Reproduce each record in the listing below exactly as written.

:: Exercise inputs ::
++++++++++++++++++++
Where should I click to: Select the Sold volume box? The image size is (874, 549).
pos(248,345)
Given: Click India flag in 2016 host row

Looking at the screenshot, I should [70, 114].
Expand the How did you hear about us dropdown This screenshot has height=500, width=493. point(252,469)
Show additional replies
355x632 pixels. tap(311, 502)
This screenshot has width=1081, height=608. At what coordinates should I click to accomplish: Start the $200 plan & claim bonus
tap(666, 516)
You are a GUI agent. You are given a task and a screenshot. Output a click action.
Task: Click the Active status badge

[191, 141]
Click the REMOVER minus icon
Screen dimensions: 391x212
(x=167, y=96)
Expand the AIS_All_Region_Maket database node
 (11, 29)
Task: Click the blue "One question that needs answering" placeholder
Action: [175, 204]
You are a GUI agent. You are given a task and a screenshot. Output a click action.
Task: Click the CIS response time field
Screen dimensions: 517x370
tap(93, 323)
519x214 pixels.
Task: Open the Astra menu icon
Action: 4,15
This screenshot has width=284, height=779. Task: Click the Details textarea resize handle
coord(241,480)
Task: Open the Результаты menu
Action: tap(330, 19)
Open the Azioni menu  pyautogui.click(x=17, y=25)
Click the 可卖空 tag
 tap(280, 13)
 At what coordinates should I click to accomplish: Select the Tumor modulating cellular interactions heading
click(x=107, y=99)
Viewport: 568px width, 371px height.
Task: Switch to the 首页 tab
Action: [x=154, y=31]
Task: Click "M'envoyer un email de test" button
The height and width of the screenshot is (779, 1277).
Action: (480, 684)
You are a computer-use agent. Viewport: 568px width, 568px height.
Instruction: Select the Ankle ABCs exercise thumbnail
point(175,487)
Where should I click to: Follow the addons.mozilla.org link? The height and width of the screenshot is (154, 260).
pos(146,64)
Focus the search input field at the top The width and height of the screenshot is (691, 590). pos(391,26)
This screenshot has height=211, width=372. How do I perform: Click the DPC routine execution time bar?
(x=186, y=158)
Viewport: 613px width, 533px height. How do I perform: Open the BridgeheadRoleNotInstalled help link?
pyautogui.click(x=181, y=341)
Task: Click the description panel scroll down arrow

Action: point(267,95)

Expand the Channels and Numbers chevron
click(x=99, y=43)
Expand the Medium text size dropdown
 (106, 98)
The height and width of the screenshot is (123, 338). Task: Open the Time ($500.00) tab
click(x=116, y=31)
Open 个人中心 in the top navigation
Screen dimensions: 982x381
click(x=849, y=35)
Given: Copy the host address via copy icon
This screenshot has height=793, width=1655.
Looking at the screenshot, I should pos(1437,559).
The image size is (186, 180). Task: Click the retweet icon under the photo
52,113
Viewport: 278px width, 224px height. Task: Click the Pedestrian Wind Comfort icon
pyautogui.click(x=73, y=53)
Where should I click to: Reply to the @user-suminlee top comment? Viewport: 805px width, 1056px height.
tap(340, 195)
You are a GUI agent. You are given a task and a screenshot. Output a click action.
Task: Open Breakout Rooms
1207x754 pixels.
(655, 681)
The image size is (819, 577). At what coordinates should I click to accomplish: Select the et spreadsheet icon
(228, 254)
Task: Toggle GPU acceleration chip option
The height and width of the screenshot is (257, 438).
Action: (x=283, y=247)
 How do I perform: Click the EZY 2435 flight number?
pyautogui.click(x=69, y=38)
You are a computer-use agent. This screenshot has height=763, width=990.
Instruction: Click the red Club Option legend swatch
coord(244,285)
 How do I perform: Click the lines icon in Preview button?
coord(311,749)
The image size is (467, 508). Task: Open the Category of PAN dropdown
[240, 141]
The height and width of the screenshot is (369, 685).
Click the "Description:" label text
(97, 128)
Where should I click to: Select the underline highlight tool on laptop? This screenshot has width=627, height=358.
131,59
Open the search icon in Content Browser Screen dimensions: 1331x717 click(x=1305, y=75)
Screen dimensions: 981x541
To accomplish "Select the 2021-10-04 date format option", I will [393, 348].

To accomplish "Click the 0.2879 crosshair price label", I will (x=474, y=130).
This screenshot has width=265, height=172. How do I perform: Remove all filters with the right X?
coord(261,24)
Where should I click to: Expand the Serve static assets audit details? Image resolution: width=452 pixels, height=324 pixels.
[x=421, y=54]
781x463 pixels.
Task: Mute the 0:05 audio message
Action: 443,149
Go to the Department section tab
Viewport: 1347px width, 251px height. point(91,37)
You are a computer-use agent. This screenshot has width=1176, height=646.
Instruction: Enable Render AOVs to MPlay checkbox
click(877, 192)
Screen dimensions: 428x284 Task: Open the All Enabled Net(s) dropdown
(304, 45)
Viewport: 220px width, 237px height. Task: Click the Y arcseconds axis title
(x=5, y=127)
++++++++++++++++++++
:: Task answer ::
Where should I click to: Select the Sold volume box? The image size is (874, 549).
pos(248,345)
Given: Click India flag in 2016 host row

Looking at the screenshot, I should [70, 114].
Expand the How did you hear about us dropdown This screenshot has height=500, width=493. point(252,469)
Show additional replies
355x632 pixels. tap(311, 502)
This screenshot has width=1081, height=608. At what coordinates should I click to accomplish: Start the $200 plan & claim bonus
tap(666, 516)
You are a GUI agent. You are given a task and a screenshot. Output a click action.
Task: Click the Active status badge

[191, 141]
Click the REMOVER minus icon
Screen dimensions: 391x212
(x=167, y=96)
Expand the AIS_All_Region_Maket database node
 (11, 29)
Task: Click the blue "One question that needs answering" placeholder
Action: [175, 204]
You are a GUI agent. You are given a task and a screenshot. Output a click action.
Task: Click the CIS response time field
Screen dimensions: 517x370
tap(93, 323)
519x214 pixels.
Task: Open the Astra menu icon
Action: 4,15
This screenshot has width=284, height=779. Task: Click the Details textarea resize handle
coord(241,480)
Task: Open the Результаты menu
Action: tap(330, 19)
Open the Azioni menu  pyautogui.click(x=17, y=25)
Click the 可卖空 tag
 tap(280, 13)
 At what coordinates should I click to accomplish: Select the Tumor modulating cellular interactions heading
click(x=107, y=99)
Viewport: 568px width, 371px height.
Task: Switch to the 首页 tab
Action: [x=154, y=31]
Task: Click "M'envoyer un email de test" button
The height and width of the screenshot is (779, 1277).
Action: (480, 684)
You are a computer-use agent. Viewport: 568px width, 568px height.
Instruction: Select the Ankle ABCs exercise thumbnail
point(175,487)
Where should I click to: Follow the addons.mozilla.org link? The height and width of the screenshot is (154, 260).
pos(146,64)
Focus the search input field at the top The width and height of the screenshot is (691, 590). pos(391,26)
This screenshot has height=211, width=372. How do I perform: Click the DPC routine execution time bar?
(x=186, y=158)
Viewport: 613px width, 533px height. How do I perform: Open the BridgeheadRoleNotInstalled help link?
pyautogui.click(x=181, y=341)
Task: Click the description panel scroll down arrow

Action: point(267,95)

Expand the Channels and Numbers chevron
click(x=99, y=43)
Expand the Medium text size dropdown
 (106, 98)
The height and width of the screenshot is (123, 338). Task: Open the Time ($500.00) tab
click(x=116, y=31)
Open 个人中心 in the top navigation
Screen dimensions: 982x381
click(x=849, y=35)
Given: Copy the host address via copy icon
This screenshot has height=793, width=1655.
Looking at the screenshot, I should pos(1437,559).
The image size is (186, 180). Task: Click the retweet icon under the photo
52,113
Viewport: 278px width, 224px height. Task: Click the Pedestrian Wind Comfort icon
pyautogui.click(x=73, y=53)
Where should I click to: Reply to the @user-suminlee top comment? Viewport: 805px width, 1056px height.
tap(340, 195)
You are a GUI agent. You are given a task and a screenshot. Output a click action.
Task: Open Breakout Rooms
1207x754 pixels.
(655, 681)
The image size is (819, 577). At what coordinates should I click to accomplish: Select the et spreadsheet icon
(228, 254)
Task: Toggle GPU acceleration chip option
The height and width of the screenshot is (257, 438).
Action: (x=283, y=247)
 How do I perform: Click the EZY 2435 flight number?
pyautogui.click(x=69, y=38)
You are a computer-use agent. This screenshot has height=763, width=990.
Instruction: Click the red Club Option legend swatch
coord(244,285)
 How do I perform: Click the lines icon in Preview button?
coord(311,749)
The image size is (467, 508). Task: Open the Category of PAN dropdown
[240, 141]
The height and width of the screenshot is (369, 685).
Click the "Description:" label text
(97, 128)
Where should I click to: Select the underline highlight tool on laptop? This screenshot has width=627, height=358.
131,59
Open the search icon in Content Browser Screen dimensions: 1331x717 click(x=1305, y=75)
Screen dimensions: 981x541
To accomplish "Select the 2021-10-04 date format option", I will [393, 348].

To accomplish "Click the 0.2879 crosshair price label", I will (x=474, y=130).
This screenshot has width=265, height=172. How do I perform: Remove all filters with the right X?
coord(261,24)
Where should I click to: Expand the Serve static assets audit details? Image resolution: width=452 pixels, height=324 pixels.
[x=421, y=54]
781x463 pixels.
Task: Mute the 0:05 audio message
Action: 443,149
Go to the Department section tab
Viewport: 1347px width, 251px height. point(91,37)
You are a computer-use agent. This screenshot has width=1176, height=646.
Instruction: Enable Render AOVs to MPlay checkbox
click(877, 192)
Screen dimensions: 428x284 Task: Open the All Enabled Net(s) dropdown
(304, 45)
Viewport: 220px width, 237px height. Task: Click the Y arcseconds axis title
(x=5, y=127)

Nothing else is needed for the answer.